Return all entries word for word, but drop any images.

[Collection entries]
::::

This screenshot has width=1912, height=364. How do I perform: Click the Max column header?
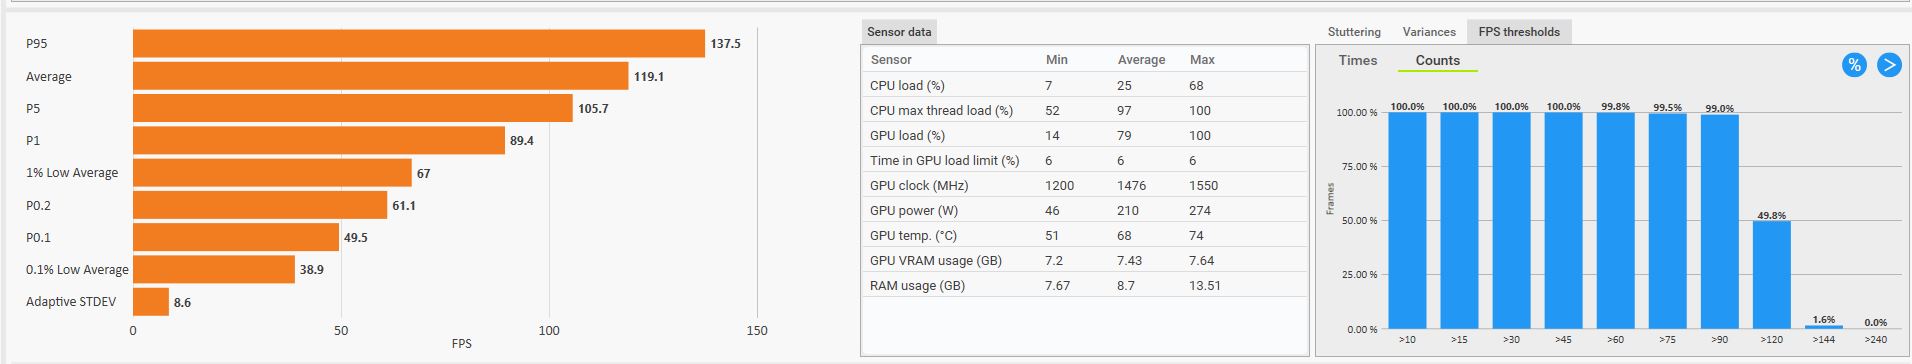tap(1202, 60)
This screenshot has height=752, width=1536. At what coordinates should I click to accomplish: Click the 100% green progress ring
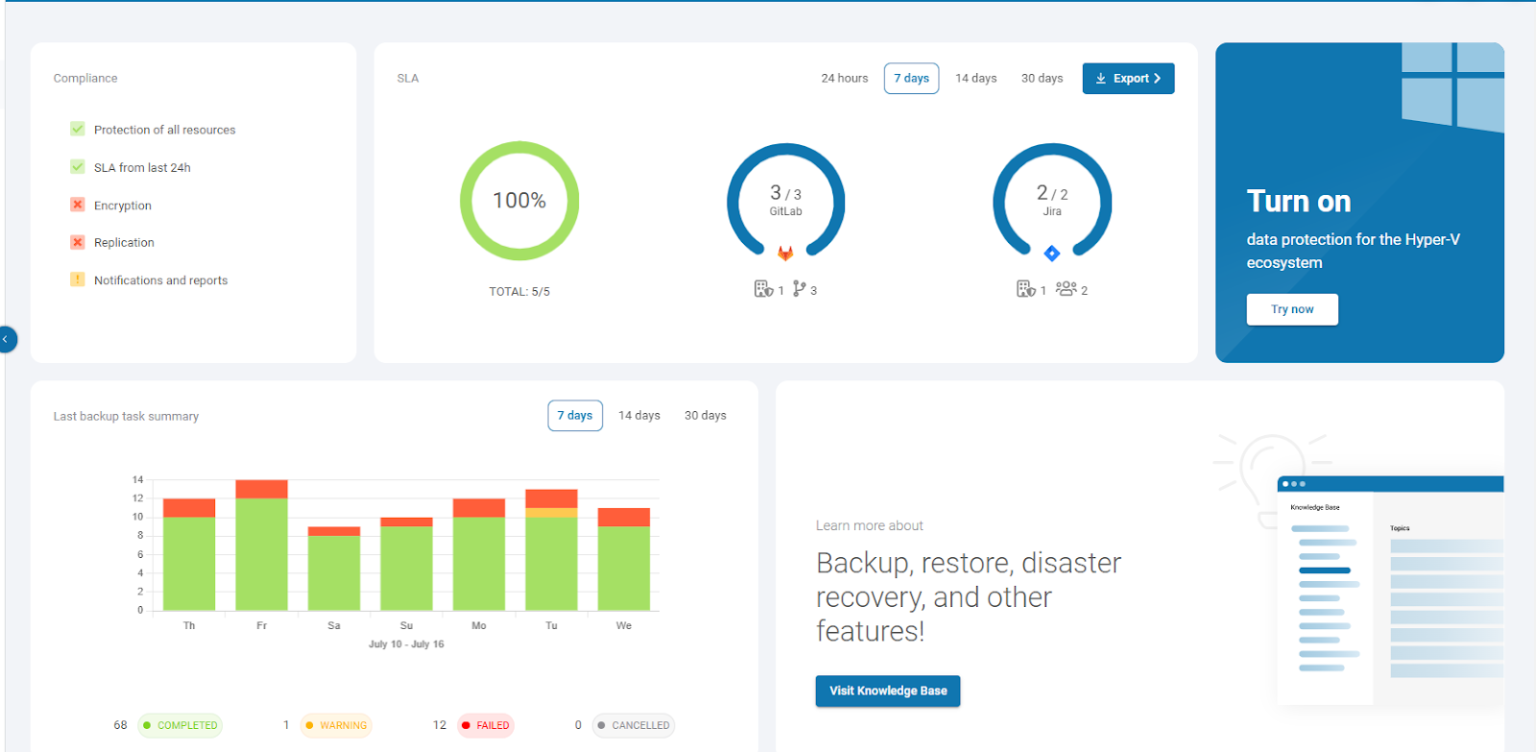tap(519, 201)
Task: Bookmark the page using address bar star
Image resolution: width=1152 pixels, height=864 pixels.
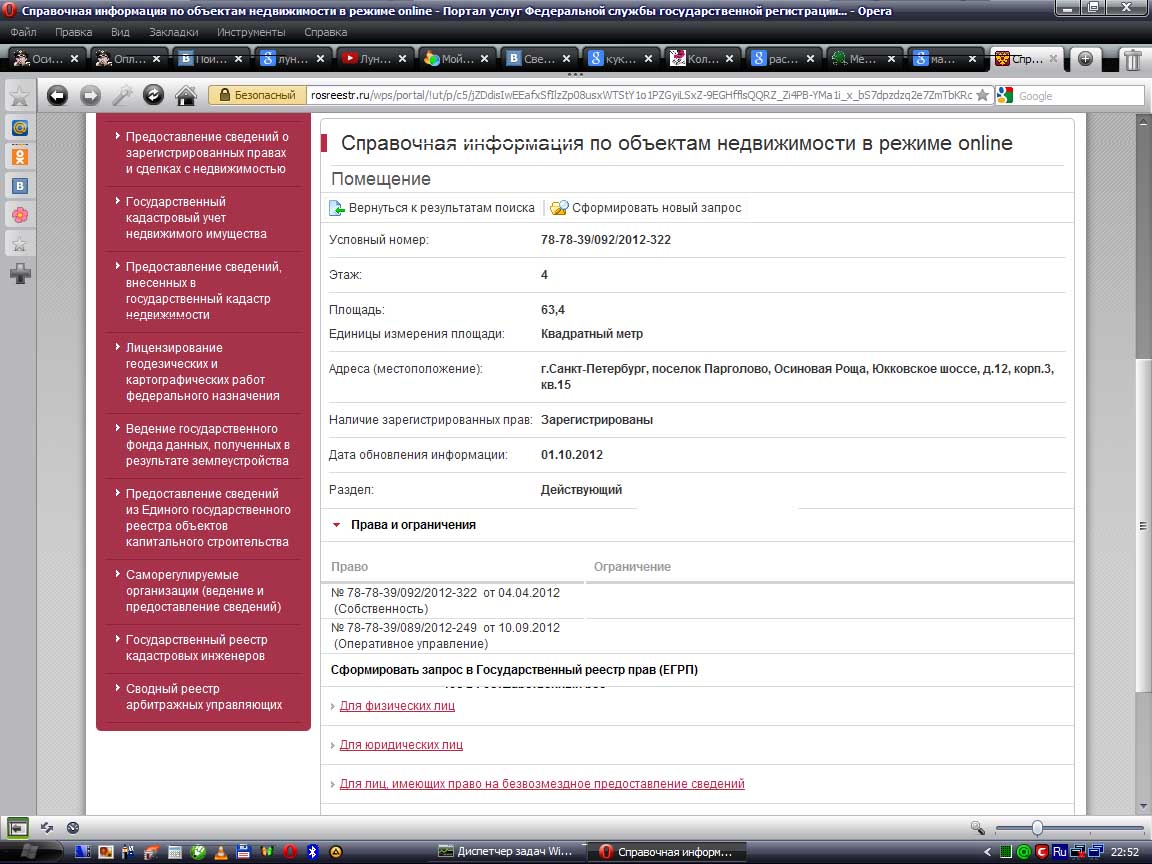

::::

### Answer for the task
This screenshot has width=1912, height=364. How do I perform: Click the Max column header?
tap(1202, 60)
This screenshot has height=752, width=1536. At what coordinates should I click to accomplish: Click the 100% green progress ring
tap(519, 201)
Task: Bookmark the page using address bar star
Image resolution: width=1152 pixels, height=864 pixels.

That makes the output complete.